» **DATA IN THIS EXERCISE**:
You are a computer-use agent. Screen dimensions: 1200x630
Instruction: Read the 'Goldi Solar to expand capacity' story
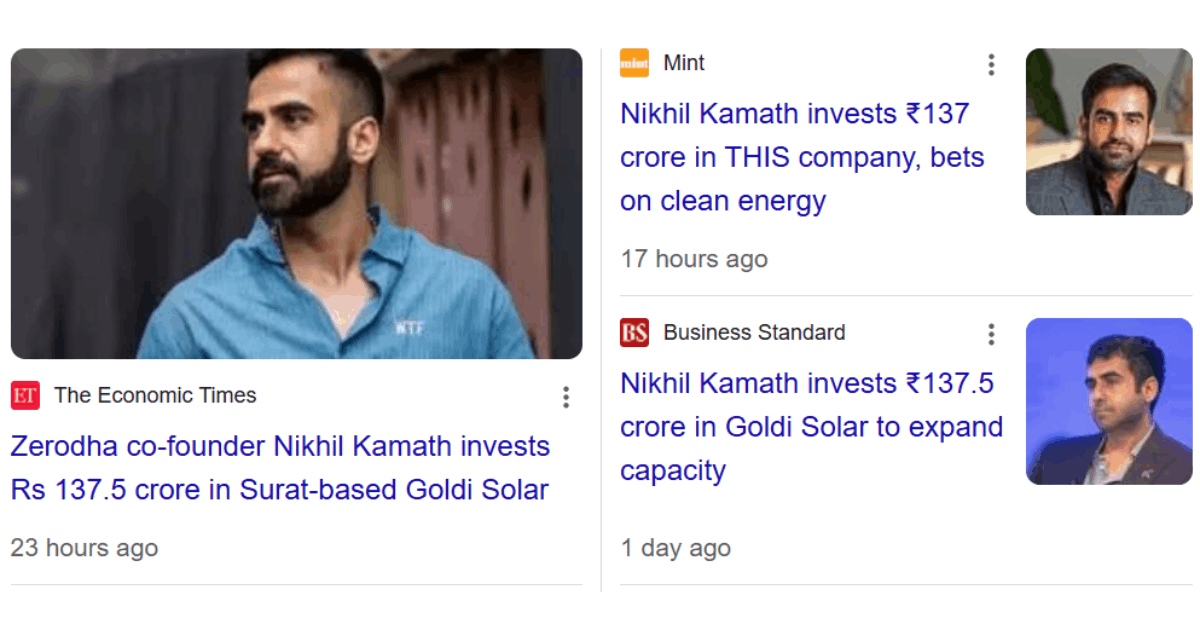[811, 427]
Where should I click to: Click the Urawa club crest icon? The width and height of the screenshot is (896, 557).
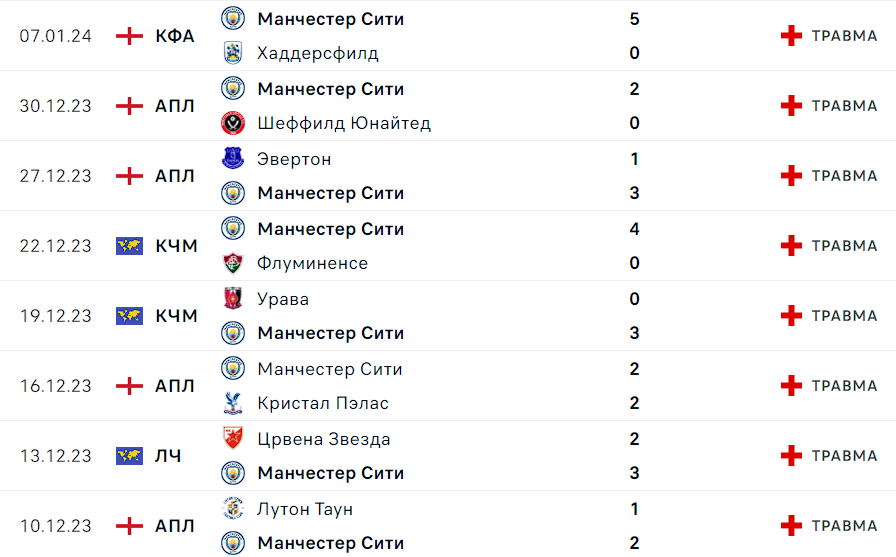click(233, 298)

==

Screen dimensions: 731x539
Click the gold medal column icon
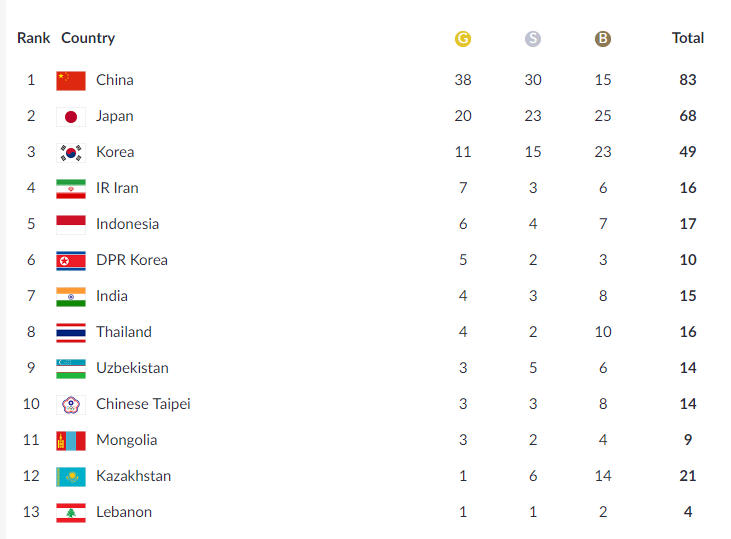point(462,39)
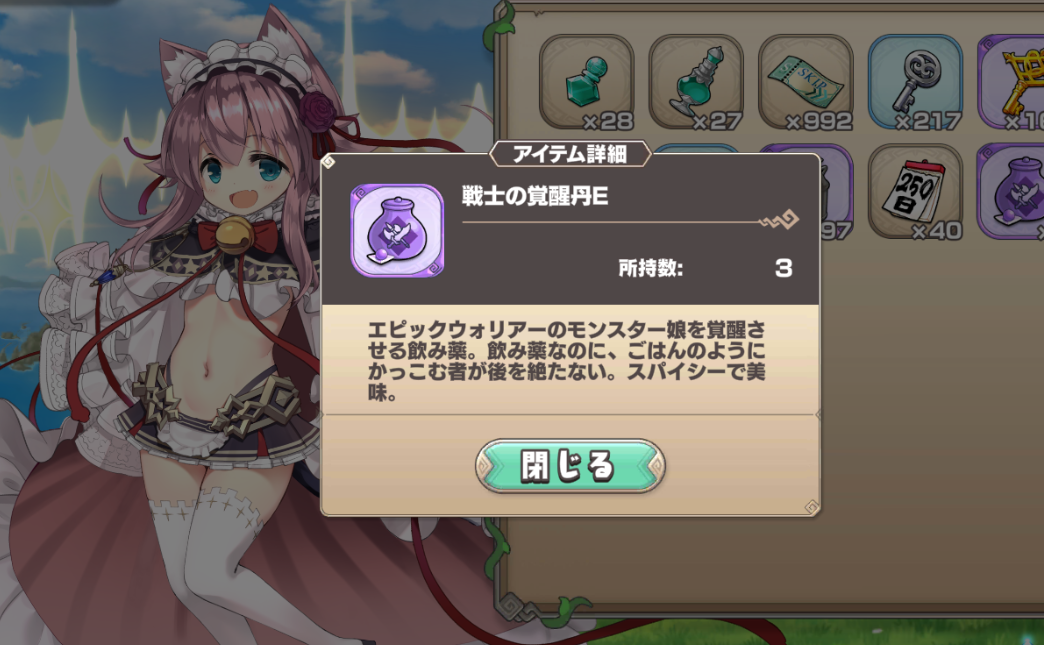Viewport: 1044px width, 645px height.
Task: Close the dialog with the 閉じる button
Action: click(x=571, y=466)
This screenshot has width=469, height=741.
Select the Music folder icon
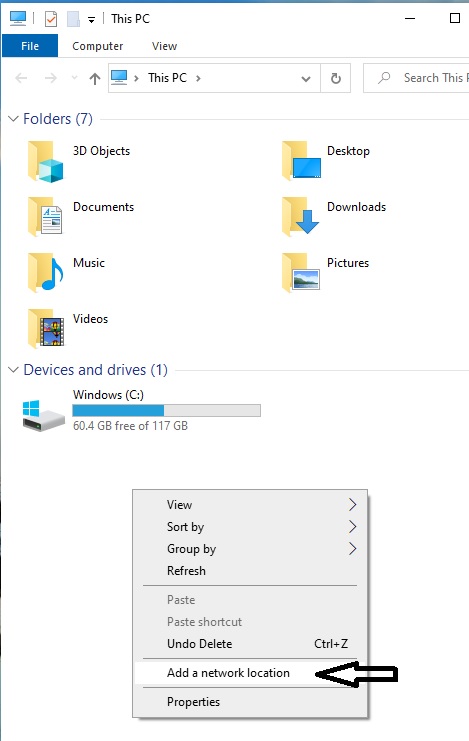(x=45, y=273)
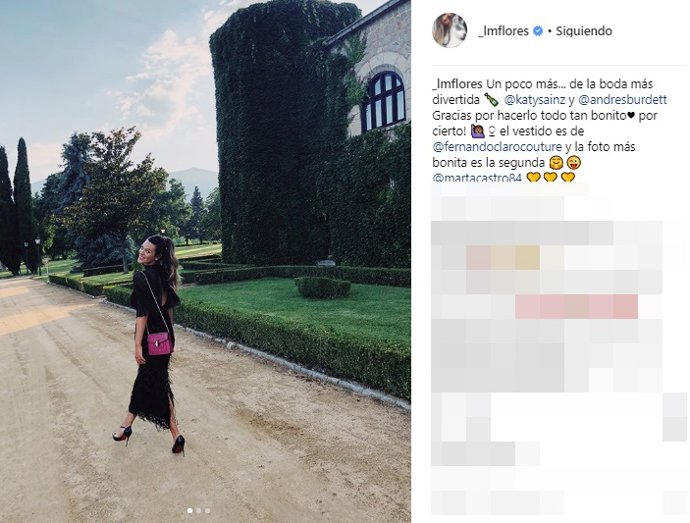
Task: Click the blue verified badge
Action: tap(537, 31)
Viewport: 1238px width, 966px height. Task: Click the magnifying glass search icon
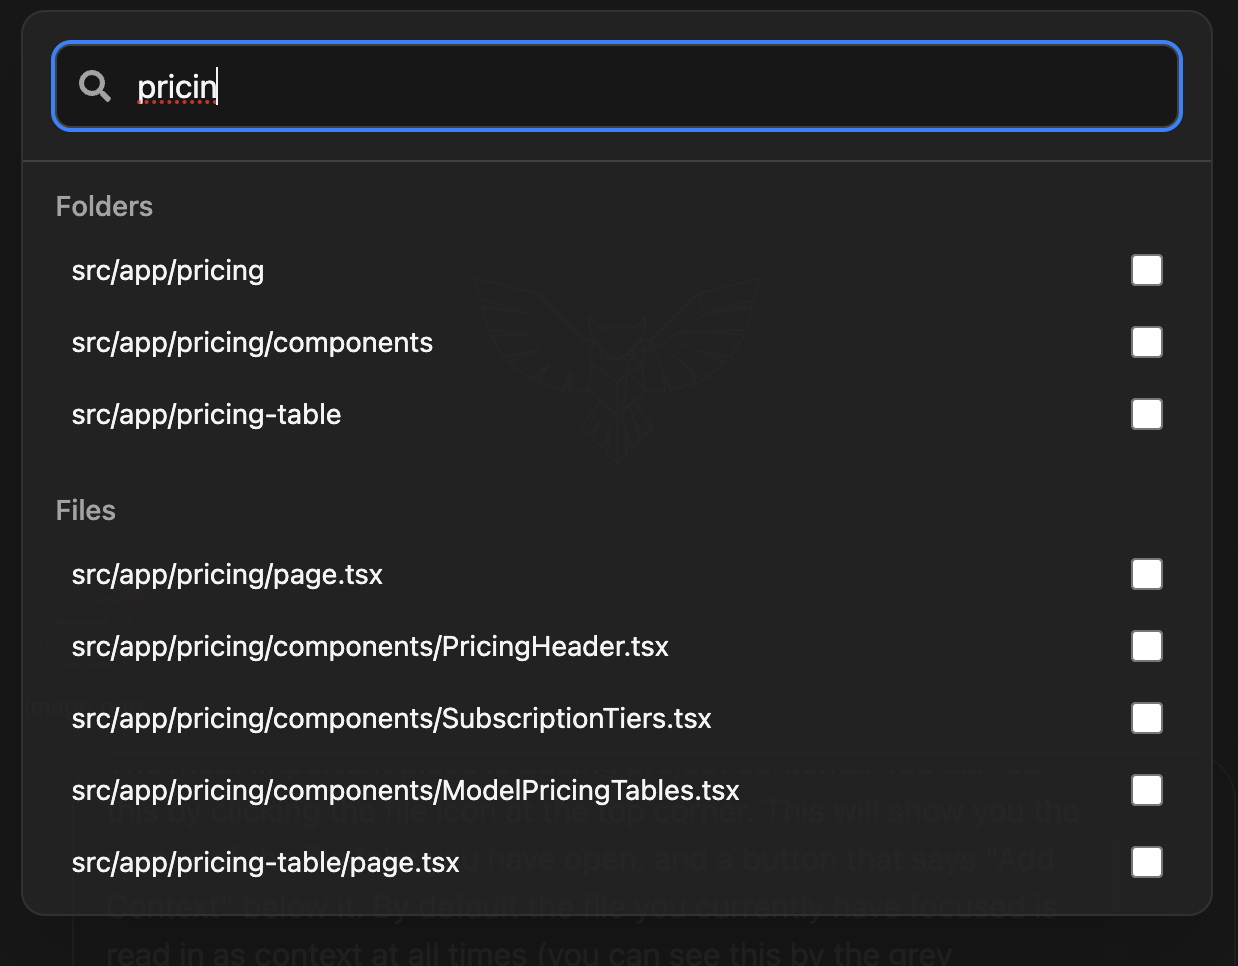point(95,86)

==

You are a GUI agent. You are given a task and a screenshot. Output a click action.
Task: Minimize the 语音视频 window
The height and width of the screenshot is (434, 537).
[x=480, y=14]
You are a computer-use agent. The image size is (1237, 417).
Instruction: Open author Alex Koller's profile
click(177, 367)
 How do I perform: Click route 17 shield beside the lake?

» **AIM OF THE EXERCISE**:
All lines in the records that contain "dimensions" are to be copied and returned.

» **TASK OUTPUT**:
You are a computer-use agent. Screen dimensions: 1200x630
Screen dimensions: 731x539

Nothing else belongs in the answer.